Woensdag 24 juli – van Antananarivo naar Andasibe

Olivier, onze gids en chauffeur voor de komende dagen, komt ons om half 10 ophalen in zijn riante Ford Galaxy. Tana ziet er overdag heel anders uit dan 's nachts. De straat van het hotel blijkt een drukke doorgaande weg. Veel auto's en veel mensen. Er is een ontelbare hoeveelheid kleine winkeltjes en bedrijfjes. We kijken onze ogen uit. Gek genoeg voelen al die mensen niet bedreigend of intimiderend. Gisteravond verdacht ik iedereen ervan dat ze uit waren op de enorme hoeveelheid bankbiljetten Ariary die we voor onze Euro's op het vliegveld hadden gewisseld (€300 = 847.000 Ariary). De mensen met dekens om hun heen, zich warmend aan een open vuurtje langs de weg, waren ongetwijfeld een overval aan het beramen op de paarse Ford waarin wij langsreden. Ik voelde me een miljonair en dat voelt niet fijn in een donker vreemd arm land. Nu hebben we even veel geld op zak, maar het voelt anders.

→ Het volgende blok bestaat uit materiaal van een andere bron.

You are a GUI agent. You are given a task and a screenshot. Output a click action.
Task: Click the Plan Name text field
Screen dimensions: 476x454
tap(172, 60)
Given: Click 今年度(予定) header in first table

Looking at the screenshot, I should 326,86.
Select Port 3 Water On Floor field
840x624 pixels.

Aan de rand van de stad zijn akkers. Veldjes waar een deel van het jaar rijst wordt verbouwd. Maar nu niet. De landbouwgrond wordt gebruikt om bakstenen te maken. Ze graven laag voor laag hun akker af. Het zand wordt, gemengd met water, in een houten mal gestampt. Zo maakt één man van 's ochtends vroeg (6 uur) tot 's avonds laat (5 uur) ongeveer 1000 bakstenen. Deze liggen eerst in prachtige rechte rijen te drogen op het land. Daarna gaan ze de oven in. Dit is een enorme stapel stenen rond een vuur. Na ongeveer vier dagen zijn de bakstenen voldoende gedroogd en klaar voor de handel. Langs de weg zien we veel stalletjes waar bakstenen te koop worden aangeboden. Wij richten onze koopwoede deze vakantie op souvenirs van minder gewicht.

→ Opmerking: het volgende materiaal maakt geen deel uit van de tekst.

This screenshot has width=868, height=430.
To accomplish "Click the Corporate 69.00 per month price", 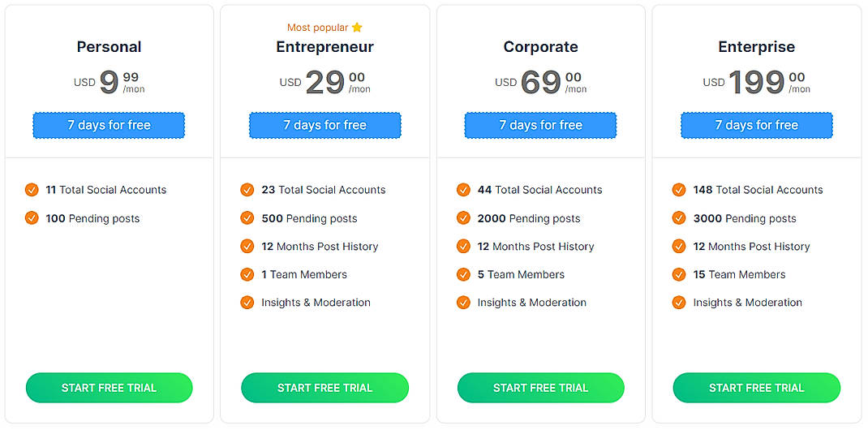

Als wisselteelt worden, naast rijst, ook veel andere groenten verbouwd. Ik zie onderweg veel erwt-achtigen.

We verlaten de stad en rijden heuvelachtig gebied in. Ik heb mezelf gewapend met anti-reisziekte armbandjes en een primatour. En ik heb daardoor (?) geen last van de vele bochten onderweg.

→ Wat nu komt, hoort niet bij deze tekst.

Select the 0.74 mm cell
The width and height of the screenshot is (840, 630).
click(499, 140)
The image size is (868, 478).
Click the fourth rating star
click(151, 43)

Woensdag wasdag. Of misschien doen ze hier wel elke dag van de week de was. Daar zullen we de komende dagen achter komen. Op stenen langs riviertjes zitten vrouwen op de knieën de was te doen. Vlakke stukken grond en bosjes zijn op veel plekken bedekt met lakens en shirts die liggen te drogen. De mensen lopen er hier verrassend fris en schoon bij als je kijkt naar al het stof en deze manier van wassen en drogen. Je zou verwachten dat alle kleren dezelfde roodbruine kleur krijgen, maar dat is niet zo.

We stoppen onderweg bij een private reptile park "Madagascar Exotic". Daar zien we onze eerste kameleons "up close and personal". Ze zitten natuurlijk wel in hokken, maar het is leuk om de vele verschillende soorten en kleuren te zien. Groot, klein, boom- en grondsoorten. Ook zijn er gekko's, vlinders en slangen te zien. Het is verplicht om een gids te nemen die je door het kleine park leidt. Daar zullen we de komende weken aan moeten wennen. De keren dat we met z'n tweeën op pad mogen zal een zeldzaamheid zijn. Wij hebben alleen nog grote biljetten en vragen de gids of hij kan wisselen zodat wij hem een meer gepaste fooi kunnen geven. Dat kan die slimmerik natuurlijk niet en laat het loket bij de ingang nu ook net gesloten zijn. De gids heeft dus een goede dag.

[Entree 15.000 A, gids ongeveer 3000 A]

Onze eerste lunch op Madagaskar is Chinees. Verrassend maar wel lekker. Volgens Olivier wonen er in het oosten van het eiland veel Chinezen en in het oosten weer opvallend veel mensen uit India.

We komen rond 4 uur aan in hotel "Feon'ny Ala" in Andasibe. Ik weet niet hoe snel ik mijn rok en sandalen moet inruilen voor een lange broek en bergschoenen. Het is hier koud en vochtig. Als we even op ons bed zitten is het alsof we op vochtige houten bank in het bos hebben gezeten. Niet nat, maar wel vochtig. Ik voorzie een frisse nacht tussen klamme lakens.

Het is nu bijna 6 uur. Het is 14°C en bijna donker. Een krekel tsjirpt en in de verte horen we de roep van een groep Indri (lemuren). Eerst maar eens een dikke trui aan trekken. Ons hotel heeft volgens de reisgids een goed restaurant. Dat blijkt te kloppen. Ook hier verrassend veel Chinese gerechten op de kaart.